■ Selected text ■
It’s been a rough week for Democrats. President Donald Trump is preening over his acquittal, his poll numbers and the economy, while the Democratic nomination race looks like a divided mess. Many Democratic voters are anxious that they have no great candidates, only those guaranteed to alienate one half of the party or the other.

Moderates worry that Bernie Sanders and Elizabeth Warren aren’t just wrong on big issues, but too left wing to get elected. Progressives worry that Pete Buttigieg, Joe Biden, Amy Klobuchar and Michael Bloomberg are uninspiring centrists who resemble recent presidential losers and wouldn’t solve America’s problems even if they won.

My message to panicking Democrats is: Take a deep breath, and don’t make your job harder. Neither side of the party can ensure that its preferred candidate will win the nomination. But both can help avoid the outcome they fear most — Trump’s reelection.

The current moment, when everybody is wearing a veil of ignorance about the nomination, is a good time for Democrats to ask themselves a question: If the primaries don’t turn out as you hope, will you still do everything in your power to deny Trump a second term?

■ Raw data ■

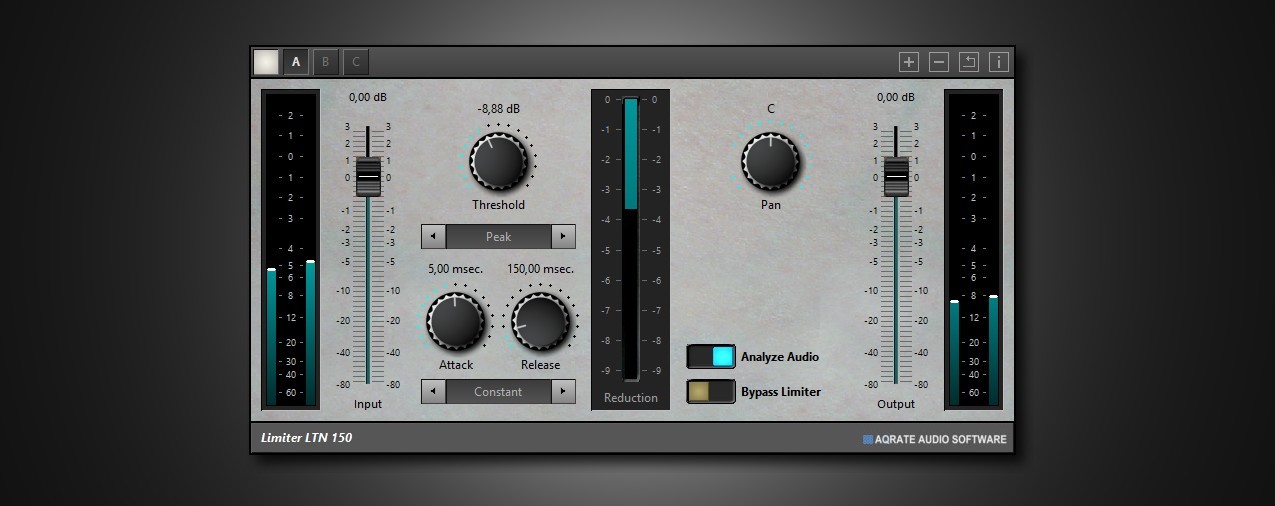
Task: Switch to preset slot B
Action: pos(325,62)
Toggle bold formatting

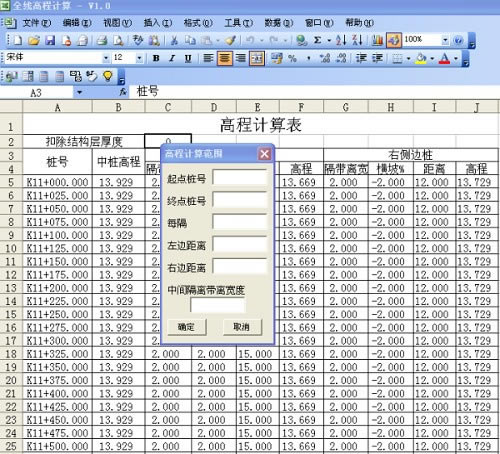[x=156, y=58]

■ Goal of the exercise ■
Can you retype the passage on the Democratic nomination race word for word, from start to finish? The data bears no relation to the passage on the Democratic nomination race.

■ Written response ■
It’s been a rough week for Democrats. President Donald Trump is preening over his acquittal, his poll numbers and the economy, while the Democratic nomination race looks like a divided mess. Many Democratic voters are anxious that they have no great candidates, only those guaranteed to alienate one half of the party or the other.

Moderates worry that Bernie Sanders and Elizabeth Warren aren’t just wrong on big issues, but too left wing to get elected. Progressives worry that Pete Buttigieg, Joe Biden, Amy Klobuchar and Michael Bloomberg are uninspiring centrists who resemble recent presidential losers and wouldn’t solve America’s problems even if they won.

My message to panicking Democrats is: Take a deep breath, and don’t make your job harder. Neither side of the party can ensure that its preferred candidate will win the nomination. But both can help avoid the outcome they fear most — Trump’s reelection.

The current moment, when everybody is wearing a veil of ignorance about the nomination, is a good time for Democrats to ask themselves a question: If the primaries don’t turn out as you hope, will you still do everything in your power to deny Trump a second term?